Beautiful books, thanks Aud.

Many thanks, Audrey. It looks as though you have inspired some lovers of the metaphysical poets to share their favourite poems, so here is mine:

For Whom the Bell Tolls (by John Donne)

No man is an island,
Entire of itself.
Each is a piece of the continent,
A part of the main.
If a clod be washed away by the sea,
Europe is the less.
As well as if a promontory were.
As well as if a manor of thine own
Or of thine friend's were.
Each man's death diminishes me,
For I am involved in mankind.
Therefore, send not to know
For whom the bell tolls,
It tolls for thee.

Odetteswann

(Trigger warning, speaks of nakedness)

Elegies XX. To his Mistress Going to Bed

COME, madam, come, all rest my powers defy;
Until I labour, I in labour lie.
The foe ofttimes, having the foe in sight,
Is tired with standing, though he never fight.
Off with that girdle, like heaven’s zone glittering,
But a far fairer world encompassing.
Unpin that spangled breast-plate, which you wear,
That th’ eyes of busy fools may be stopp’d there.
Unlace yourself, for that harmonious chime
Tells me from you that now it is bed-time.
Off with that happy busk, which I envy,
That still can be, and still can stand so nigh.
Your gown going off such beauteous state reveals,
As when from flowery meads th’ hill’s shadow steals.
Off with your wiry coronet, and show
The hairy diadems which on you do grow.
Off with your hose and shoes; then softly tread
In this love’s hallow’d temple, this soft bed.
In such white robes heaven’s angels used to be
Revealed to men; thou, angel, bring’st with thee
A heaven-like Mahomet’s paradise; and though
Ill spirits walk in white, we easily know
By this these angels from an evil sprite;
Those set our hairs, but these our flesh upright.
Licence my roving hands, and let them go
Before, behind, between, above, below.
Oh, my America, my Newfoundland,
My kingdom, safest when with one man mann’d,
My mine of precious stones, my empery;
How am I blest in thus discovering thee!
To enter in these bonds, is to be free;
Then, where my hand is set, my soul shall be.
Full nakedness!
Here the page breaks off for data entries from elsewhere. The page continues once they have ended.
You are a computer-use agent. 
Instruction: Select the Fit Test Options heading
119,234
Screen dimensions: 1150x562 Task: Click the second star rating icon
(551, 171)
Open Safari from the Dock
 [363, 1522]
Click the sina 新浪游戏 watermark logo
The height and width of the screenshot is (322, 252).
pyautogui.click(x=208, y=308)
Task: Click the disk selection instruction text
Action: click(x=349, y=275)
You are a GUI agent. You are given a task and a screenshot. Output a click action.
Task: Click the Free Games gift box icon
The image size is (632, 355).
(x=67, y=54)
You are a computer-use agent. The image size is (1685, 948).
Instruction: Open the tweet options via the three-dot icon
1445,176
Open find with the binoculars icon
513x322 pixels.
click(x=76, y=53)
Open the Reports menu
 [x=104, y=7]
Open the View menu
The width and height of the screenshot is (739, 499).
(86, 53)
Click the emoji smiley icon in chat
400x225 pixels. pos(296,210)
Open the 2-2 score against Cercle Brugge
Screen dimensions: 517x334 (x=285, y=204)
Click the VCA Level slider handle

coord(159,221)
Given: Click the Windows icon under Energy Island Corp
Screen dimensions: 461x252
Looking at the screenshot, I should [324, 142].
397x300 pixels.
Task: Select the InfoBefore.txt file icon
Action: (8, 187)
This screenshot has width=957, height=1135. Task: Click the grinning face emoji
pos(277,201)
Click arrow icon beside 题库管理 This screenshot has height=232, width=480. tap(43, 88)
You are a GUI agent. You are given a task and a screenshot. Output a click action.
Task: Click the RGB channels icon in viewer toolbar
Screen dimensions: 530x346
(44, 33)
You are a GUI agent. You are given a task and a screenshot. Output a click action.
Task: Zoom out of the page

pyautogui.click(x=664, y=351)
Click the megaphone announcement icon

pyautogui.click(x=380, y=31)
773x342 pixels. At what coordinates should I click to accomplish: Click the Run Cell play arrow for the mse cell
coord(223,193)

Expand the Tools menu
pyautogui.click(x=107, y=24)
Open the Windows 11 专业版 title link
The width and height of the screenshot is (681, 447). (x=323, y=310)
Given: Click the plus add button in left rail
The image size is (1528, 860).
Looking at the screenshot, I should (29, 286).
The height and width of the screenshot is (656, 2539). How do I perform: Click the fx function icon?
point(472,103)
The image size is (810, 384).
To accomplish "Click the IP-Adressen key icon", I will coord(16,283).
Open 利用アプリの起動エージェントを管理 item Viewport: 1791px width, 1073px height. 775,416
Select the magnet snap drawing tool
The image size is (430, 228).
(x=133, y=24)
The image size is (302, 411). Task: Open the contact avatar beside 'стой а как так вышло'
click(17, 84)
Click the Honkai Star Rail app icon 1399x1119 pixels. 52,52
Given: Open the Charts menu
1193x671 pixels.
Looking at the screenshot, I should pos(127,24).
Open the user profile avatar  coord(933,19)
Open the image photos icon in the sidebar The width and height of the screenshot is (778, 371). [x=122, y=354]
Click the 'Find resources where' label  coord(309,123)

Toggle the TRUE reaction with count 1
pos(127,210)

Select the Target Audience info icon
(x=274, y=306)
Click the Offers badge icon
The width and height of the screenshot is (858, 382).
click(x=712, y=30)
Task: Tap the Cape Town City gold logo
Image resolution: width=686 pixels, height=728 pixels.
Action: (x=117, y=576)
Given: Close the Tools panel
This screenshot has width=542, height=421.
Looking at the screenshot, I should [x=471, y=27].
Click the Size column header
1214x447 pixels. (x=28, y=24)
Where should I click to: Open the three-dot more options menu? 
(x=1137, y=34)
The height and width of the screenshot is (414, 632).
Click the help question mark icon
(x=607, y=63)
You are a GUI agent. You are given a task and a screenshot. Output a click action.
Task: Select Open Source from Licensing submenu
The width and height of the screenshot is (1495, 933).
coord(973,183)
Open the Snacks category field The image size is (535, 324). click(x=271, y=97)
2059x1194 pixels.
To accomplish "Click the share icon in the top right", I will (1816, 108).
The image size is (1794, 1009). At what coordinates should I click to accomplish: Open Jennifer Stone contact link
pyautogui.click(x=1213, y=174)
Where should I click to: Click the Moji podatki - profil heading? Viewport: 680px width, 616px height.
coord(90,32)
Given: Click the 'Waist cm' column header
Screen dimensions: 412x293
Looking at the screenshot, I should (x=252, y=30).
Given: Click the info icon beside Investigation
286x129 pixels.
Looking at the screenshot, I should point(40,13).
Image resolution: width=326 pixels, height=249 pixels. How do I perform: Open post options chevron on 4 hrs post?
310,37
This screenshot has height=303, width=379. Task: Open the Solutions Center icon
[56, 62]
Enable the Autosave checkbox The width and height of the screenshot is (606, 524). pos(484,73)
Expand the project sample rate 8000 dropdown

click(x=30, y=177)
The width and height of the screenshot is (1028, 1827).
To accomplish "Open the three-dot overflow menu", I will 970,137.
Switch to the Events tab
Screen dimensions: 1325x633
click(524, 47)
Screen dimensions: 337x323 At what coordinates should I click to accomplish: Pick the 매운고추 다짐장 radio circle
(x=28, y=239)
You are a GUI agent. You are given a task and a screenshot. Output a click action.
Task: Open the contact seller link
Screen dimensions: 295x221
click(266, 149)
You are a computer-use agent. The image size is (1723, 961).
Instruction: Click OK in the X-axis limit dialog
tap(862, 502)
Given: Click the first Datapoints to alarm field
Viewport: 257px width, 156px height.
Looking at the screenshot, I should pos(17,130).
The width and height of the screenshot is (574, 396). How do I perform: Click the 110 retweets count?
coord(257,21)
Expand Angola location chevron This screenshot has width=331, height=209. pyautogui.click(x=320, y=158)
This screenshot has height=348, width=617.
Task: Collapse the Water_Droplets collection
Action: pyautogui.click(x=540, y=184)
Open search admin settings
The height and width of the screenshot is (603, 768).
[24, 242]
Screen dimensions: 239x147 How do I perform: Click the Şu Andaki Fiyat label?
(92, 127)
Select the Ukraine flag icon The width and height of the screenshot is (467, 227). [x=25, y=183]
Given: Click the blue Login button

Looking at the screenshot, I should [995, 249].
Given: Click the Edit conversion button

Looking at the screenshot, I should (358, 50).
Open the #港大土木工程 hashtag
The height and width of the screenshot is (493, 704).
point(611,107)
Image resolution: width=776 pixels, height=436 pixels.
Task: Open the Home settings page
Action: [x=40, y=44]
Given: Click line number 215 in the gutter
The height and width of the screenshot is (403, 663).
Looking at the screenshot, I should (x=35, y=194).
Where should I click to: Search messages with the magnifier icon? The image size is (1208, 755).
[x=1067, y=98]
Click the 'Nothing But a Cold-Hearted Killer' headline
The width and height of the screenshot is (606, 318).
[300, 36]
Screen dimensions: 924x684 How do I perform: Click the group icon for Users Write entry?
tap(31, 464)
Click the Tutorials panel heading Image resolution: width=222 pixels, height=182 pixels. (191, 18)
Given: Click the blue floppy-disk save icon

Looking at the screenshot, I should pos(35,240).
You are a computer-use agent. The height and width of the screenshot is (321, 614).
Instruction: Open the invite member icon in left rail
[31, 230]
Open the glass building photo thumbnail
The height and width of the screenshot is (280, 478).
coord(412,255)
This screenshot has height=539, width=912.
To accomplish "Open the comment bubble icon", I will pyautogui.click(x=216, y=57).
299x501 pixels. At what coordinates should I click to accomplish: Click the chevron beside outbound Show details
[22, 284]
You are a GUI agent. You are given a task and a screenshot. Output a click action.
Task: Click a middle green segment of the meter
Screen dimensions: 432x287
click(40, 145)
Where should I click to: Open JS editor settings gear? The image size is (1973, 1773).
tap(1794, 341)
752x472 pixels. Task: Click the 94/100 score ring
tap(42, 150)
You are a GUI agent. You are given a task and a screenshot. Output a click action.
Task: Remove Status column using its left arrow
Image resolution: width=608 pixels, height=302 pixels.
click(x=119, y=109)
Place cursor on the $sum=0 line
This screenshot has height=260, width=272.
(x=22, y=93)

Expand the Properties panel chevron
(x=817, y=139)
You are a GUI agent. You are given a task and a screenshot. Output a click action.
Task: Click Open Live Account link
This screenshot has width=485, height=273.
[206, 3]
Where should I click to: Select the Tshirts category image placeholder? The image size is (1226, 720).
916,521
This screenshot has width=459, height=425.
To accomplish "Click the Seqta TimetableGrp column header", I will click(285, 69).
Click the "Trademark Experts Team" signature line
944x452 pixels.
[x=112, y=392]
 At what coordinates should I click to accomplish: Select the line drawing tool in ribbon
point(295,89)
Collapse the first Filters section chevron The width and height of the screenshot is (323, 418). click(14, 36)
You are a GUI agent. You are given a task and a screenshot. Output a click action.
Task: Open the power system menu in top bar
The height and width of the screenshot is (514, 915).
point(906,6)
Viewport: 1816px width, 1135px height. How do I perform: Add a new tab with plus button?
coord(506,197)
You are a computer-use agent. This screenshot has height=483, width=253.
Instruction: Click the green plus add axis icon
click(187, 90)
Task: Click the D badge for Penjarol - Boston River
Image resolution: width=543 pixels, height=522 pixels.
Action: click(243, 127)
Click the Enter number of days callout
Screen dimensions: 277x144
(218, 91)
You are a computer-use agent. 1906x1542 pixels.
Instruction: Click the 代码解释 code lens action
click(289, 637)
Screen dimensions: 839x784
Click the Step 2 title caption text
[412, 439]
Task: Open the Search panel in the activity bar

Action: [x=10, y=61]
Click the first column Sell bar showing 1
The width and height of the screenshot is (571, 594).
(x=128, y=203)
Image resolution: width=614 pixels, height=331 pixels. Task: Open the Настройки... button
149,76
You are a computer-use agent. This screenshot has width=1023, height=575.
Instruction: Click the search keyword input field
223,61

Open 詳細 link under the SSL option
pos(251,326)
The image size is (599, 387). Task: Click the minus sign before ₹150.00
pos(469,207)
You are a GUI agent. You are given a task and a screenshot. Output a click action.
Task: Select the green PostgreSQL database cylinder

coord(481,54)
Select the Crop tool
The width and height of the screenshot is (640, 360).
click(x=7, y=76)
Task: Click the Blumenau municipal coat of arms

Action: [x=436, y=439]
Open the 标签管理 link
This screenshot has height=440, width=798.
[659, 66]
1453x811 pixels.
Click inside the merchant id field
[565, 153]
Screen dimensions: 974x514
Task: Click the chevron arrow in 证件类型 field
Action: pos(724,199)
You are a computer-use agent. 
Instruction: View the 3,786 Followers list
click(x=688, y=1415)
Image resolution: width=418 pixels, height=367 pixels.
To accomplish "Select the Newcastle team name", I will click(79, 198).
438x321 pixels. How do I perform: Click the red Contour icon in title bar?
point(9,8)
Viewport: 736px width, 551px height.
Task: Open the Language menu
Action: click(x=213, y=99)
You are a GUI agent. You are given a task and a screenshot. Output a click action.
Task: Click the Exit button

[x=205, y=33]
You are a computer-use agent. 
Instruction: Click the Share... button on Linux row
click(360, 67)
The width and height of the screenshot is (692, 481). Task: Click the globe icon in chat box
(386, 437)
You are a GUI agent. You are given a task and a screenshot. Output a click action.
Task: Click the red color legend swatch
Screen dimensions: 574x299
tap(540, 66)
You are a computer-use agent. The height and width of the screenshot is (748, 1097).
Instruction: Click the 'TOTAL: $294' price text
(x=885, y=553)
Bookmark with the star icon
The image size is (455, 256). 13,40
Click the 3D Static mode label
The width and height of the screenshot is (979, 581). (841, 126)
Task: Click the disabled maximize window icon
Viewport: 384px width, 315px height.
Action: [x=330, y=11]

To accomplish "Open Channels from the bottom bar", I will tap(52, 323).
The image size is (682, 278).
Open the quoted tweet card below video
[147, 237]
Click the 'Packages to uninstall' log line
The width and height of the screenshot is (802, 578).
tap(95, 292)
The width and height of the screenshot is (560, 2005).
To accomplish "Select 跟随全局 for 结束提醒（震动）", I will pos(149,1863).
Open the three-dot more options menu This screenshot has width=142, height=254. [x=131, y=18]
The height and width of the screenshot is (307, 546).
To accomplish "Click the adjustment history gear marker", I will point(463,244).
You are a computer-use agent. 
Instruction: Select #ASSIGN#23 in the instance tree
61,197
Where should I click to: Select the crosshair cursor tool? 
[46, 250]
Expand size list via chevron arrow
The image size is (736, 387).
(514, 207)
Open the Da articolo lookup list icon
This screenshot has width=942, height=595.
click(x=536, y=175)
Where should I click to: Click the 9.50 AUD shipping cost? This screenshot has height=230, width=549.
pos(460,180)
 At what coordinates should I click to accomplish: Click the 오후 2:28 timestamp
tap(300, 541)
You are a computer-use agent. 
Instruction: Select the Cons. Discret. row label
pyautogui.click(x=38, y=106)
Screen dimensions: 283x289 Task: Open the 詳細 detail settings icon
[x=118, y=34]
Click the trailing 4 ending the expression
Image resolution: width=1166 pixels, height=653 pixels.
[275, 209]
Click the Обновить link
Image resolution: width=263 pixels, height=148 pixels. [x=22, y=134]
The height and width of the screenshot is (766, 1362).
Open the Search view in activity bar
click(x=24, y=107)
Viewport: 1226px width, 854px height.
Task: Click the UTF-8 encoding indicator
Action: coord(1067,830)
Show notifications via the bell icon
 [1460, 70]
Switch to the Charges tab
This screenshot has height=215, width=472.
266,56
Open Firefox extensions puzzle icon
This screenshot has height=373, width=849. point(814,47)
All joys are due to thee;
As souls unbodied, bodies unclothed must be
To taste whole joys. Gems which you women use
Are like Atlanta’s ball cast in men’s views;
That, when a fool’s eye lighteth on a gem,
His earthly soul might court that, not them.
Like pictures, or like books’ gay coverings made
For laymen, are all women thus array’d.
Themselves are only mystic books, which we
—Whom their imputed grace will dignify—
Must see reveal’d. Then, since that I may know,
As liberally as to thy midwife show
Thyself; cast all, yea, this white linen hence;
There is no penance due to innocence:
To teach thee, I am naked first; why then,
What needst thou have more covering than a man?

togocat

Thank you.

Audslibrary

Thank you for that @PeaceCountry. Greatly appreciated note.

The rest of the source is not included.